[Saved data entries]
┌────────

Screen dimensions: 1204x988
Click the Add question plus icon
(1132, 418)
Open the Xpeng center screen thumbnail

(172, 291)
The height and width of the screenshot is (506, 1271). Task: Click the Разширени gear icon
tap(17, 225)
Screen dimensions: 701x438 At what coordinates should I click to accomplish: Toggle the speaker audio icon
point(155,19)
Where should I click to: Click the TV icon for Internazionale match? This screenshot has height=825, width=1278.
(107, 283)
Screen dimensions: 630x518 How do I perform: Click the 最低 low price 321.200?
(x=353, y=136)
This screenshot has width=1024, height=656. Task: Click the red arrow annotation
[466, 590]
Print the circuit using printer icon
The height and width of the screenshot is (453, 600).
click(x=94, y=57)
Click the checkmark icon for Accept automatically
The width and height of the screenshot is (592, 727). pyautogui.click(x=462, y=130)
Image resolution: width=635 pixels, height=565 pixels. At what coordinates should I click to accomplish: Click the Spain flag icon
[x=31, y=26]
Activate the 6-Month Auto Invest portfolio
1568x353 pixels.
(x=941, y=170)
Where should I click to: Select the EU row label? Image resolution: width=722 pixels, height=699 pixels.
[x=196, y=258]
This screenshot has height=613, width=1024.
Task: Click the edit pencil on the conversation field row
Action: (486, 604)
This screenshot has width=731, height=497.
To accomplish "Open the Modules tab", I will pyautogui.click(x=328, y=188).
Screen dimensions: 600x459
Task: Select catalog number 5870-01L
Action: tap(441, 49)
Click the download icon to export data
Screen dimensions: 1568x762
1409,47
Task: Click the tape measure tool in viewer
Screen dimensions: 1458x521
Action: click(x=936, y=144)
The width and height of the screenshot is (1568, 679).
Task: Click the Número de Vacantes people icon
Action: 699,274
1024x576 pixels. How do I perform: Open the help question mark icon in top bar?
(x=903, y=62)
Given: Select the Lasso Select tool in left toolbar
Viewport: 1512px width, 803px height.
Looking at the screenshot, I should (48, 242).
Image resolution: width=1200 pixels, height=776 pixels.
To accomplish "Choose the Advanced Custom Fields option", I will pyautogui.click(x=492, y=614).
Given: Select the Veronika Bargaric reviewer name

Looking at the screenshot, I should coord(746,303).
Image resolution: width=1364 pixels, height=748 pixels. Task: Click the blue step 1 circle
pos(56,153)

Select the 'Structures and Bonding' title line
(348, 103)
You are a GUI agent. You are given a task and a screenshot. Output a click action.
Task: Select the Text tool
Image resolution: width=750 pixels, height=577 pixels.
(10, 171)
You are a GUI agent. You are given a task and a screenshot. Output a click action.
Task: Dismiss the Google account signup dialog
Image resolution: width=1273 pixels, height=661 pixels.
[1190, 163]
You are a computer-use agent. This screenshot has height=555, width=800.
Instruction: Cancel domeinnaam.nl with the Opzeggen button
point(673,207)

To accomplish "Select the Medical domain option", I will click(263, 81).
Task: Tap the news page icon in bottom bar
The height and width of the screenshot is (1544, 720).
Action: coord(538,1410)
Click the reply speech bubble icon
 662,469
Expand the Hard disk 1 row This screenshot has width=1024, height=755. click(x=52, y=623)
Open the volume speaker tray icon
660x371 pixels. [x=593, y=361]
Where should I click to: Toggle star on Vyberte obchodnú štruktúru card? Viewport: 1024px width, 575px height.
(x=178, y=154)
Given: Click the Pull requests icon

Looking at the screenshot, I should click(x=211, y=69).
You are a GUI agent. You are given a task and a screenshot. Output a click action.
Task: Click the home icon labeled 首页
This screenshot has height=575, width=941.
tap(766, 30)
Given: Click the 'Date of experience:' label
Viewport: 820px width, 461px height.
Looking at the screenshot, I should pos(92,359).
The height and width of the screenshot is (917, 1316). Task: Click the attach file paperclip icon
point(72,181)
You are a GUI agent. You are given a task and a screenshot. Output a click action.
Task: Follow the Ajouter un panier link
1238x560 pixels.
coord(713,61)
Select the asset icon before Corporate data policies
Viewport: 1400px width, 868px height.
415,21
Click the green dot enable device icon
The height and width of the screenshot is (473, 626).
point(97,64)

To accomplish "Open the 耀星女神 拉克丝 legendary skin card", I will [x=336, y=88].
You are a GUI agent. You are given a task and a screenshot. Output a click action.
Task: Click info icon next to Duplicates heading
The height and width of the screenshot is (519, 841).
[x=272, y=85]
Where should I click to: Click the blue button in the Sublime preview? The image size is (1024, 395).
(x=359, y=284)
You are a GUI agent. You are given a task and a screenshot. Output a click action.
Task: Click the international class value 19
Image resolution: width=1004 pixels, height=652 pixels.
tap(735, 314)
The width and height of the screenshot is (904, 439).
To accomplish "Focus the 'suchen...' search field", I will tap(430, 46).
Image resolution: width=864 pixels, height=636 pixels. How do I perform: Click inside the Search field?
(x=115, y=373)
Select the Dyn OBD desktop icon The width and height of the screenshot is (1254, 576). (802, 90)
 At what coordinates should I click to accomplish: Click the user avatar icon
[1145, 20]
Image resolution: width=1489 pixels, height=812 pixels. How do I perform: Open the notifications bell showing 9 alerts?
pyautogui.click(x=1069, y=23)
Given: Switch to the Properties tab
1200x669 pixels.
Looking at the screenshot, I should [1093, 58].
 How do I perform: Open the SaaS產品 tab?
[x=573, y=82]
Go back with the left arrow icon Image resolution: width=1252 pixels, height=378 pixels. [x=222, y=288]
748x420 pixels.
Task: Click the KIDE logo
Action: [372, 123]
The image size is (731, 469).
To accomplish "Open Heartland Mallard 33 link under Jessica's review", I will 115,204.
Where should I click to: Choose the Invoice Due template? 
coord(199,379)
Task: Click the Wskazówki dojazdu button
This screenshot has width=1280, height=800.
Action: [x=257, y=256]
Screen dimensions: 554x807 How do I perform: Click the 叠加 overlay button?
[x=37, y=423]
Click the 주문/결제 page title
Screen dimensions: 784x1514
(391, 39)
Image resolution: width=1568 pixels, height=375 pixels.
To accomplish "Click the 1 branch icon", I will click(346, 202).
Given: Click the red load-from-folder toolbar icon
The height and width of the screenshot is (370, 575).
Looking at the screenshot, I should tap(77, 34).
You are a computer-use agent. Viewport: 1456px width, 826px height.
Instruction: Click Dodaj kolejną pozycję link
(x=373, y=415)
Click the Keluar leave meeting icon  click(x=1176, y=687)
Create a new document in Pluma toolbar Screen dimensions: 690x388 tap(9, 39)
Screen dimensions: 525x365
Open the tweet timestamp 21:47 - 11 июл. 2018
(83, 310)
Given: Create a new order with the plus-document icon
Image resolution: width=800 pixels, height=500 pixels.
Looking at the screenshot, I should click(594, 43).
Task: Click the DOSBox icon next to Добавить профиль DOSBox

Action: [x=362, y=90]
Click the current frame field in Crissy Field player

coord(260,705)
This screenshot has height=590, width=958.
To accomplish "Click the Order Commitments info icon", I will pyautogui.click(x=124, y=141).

└────────

◆ **What to do**
Print only these lines, exactly: the one containing "Open the tweet timestamp 21:47 - 11 июл. 2018" and all after it to the end of the entries.

◆ **Answer to the exercise**
Open the tweet timestamp 21:47 - 11 июл. 2018
(83, 310)
Given: Create a new order with the plus-document icon
Image resolution: width=800 pixels, height=500 pixels.
Looking at the screenshot, I should click(594, 43).
Task: Click the DOSBox icon next to Добавить профиль DOSBox

Action: [x=362, y=90]
Click the current frame field in Crissy Field player

coord(260,705)
This screenshot has height=590, width=958.
To accomplish "Click the Order Commitments info icon", I will pyautogui.click(x=124, y=141).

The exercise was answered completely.